Purpose: The purposes of this study were to develop and integrate a colorectal model that incorporates anatomical variations of pediatric patients into the age-scalable MD Anderson Late Effects (MDA-LE) computational phantom, and validate the model for pediatric radiation therapy (RT) dose reconstructions.
Methods: Colorectal contours were manually derived from whole-body non-contrast computed tomography (CT) scans of 114 pediatric patients (age range: 2.1-21.6 years, 74 males, 40 females). One contour was used for an anatomical template, 103 for training and 10 for testing. Training contours were used to create a colorectal principal component analysis (PCA)-based statistical shape model (SSM) to extract the population's dominant deformations. The SSM was integrated into the MDA-LE phantom. Geometric accuracy was assessed between patient-specific and SSM contours using several overlap metrics.
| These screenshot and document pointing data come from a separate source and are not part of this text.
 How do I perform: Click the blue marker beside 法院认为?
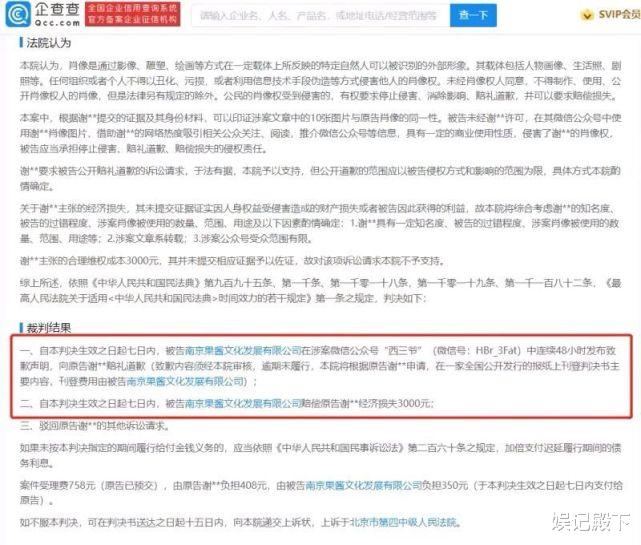(21, 43)
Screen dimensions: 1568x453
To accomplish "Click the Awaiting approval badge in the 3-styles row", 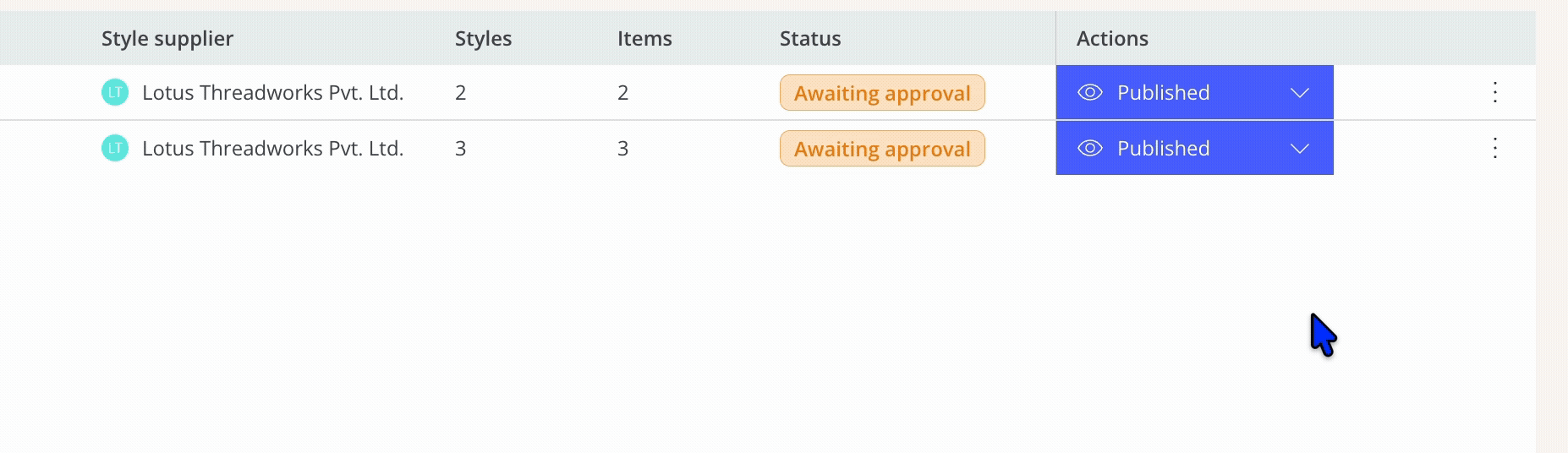I will point(882,149).
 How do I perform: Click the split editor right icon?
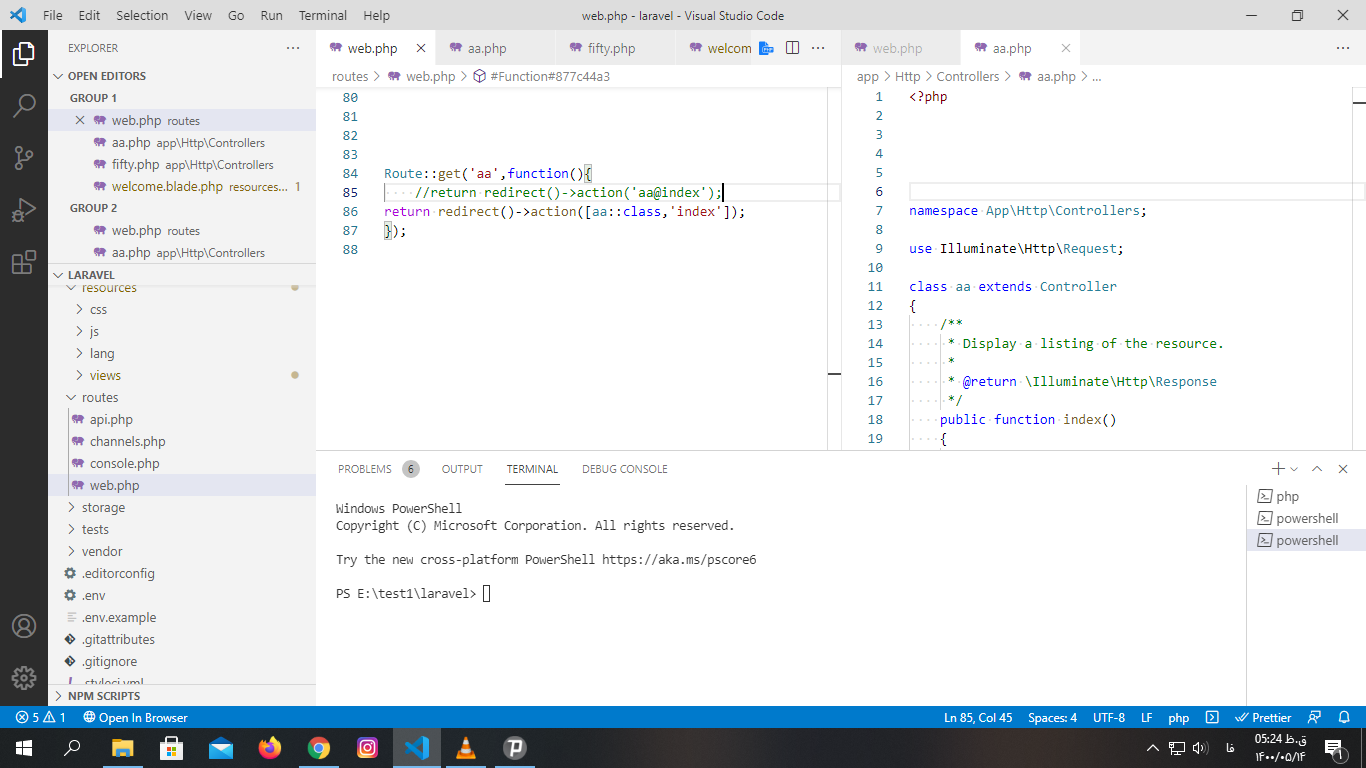pyautogui.click(x=792, y=48)
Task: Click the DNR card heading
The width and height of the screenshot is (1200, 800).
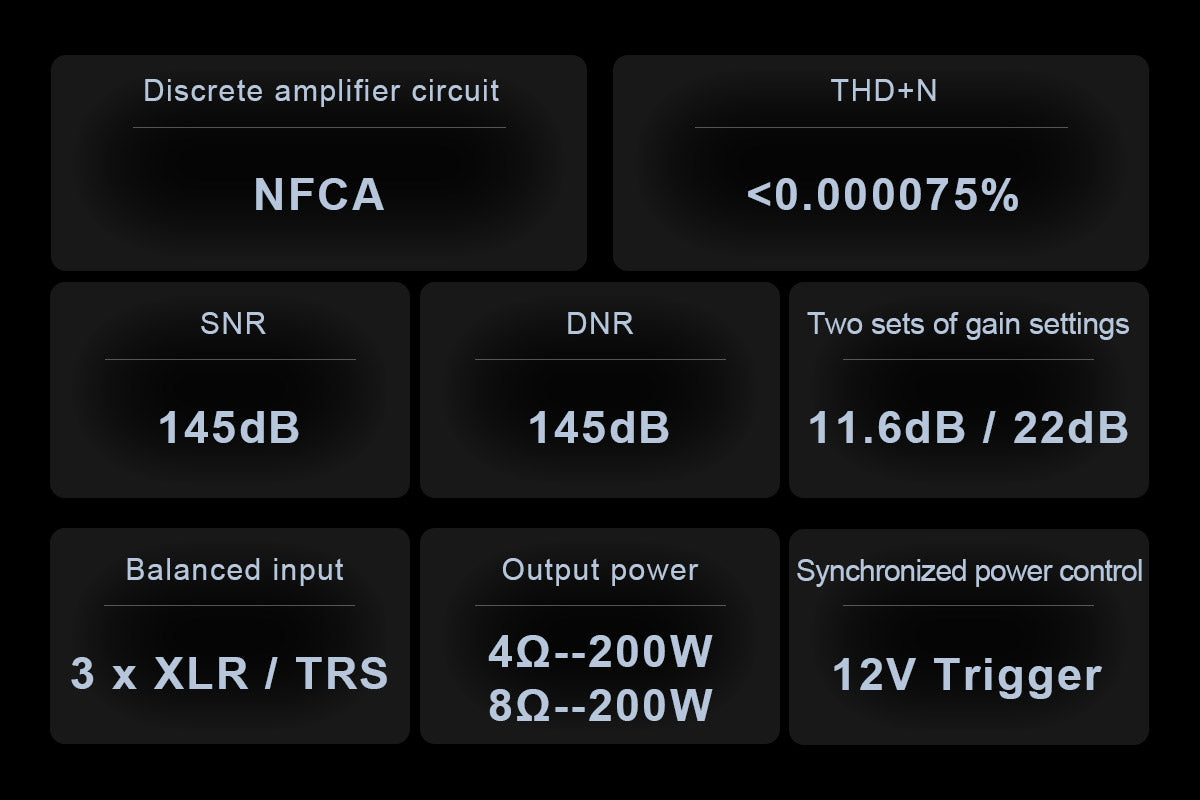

Two alternative colorectal shapes were generated using the first 17 dominant modes of the PCA-based SSM. Dosimetric accuracy was assessed by comparing colorectal doses from test patients' CT-based RT plans (ground truth) with reconstructed doses for the mean and two alternative models in age-matched MDA-LE phantoms.
Results: When using all 103 PCA modes, the mean (min-max) Dice similarity coefficient, distance-to-agreement and Hausdorff distance between the patient-specific and reconstructed contours for the test patients were 0.89 (0.85-0.91), 2.1 mm (1.7-3.0), and 8.6 mm (5.7-14.3), respectively. The average percent difference between reconstructed and ground truth mean and maximum colorectal doses for the mean (alternative 1, 2) model were 6.3% (8.1%, 6.1%) and 4.4% (4.3%, 4.7%), respectively.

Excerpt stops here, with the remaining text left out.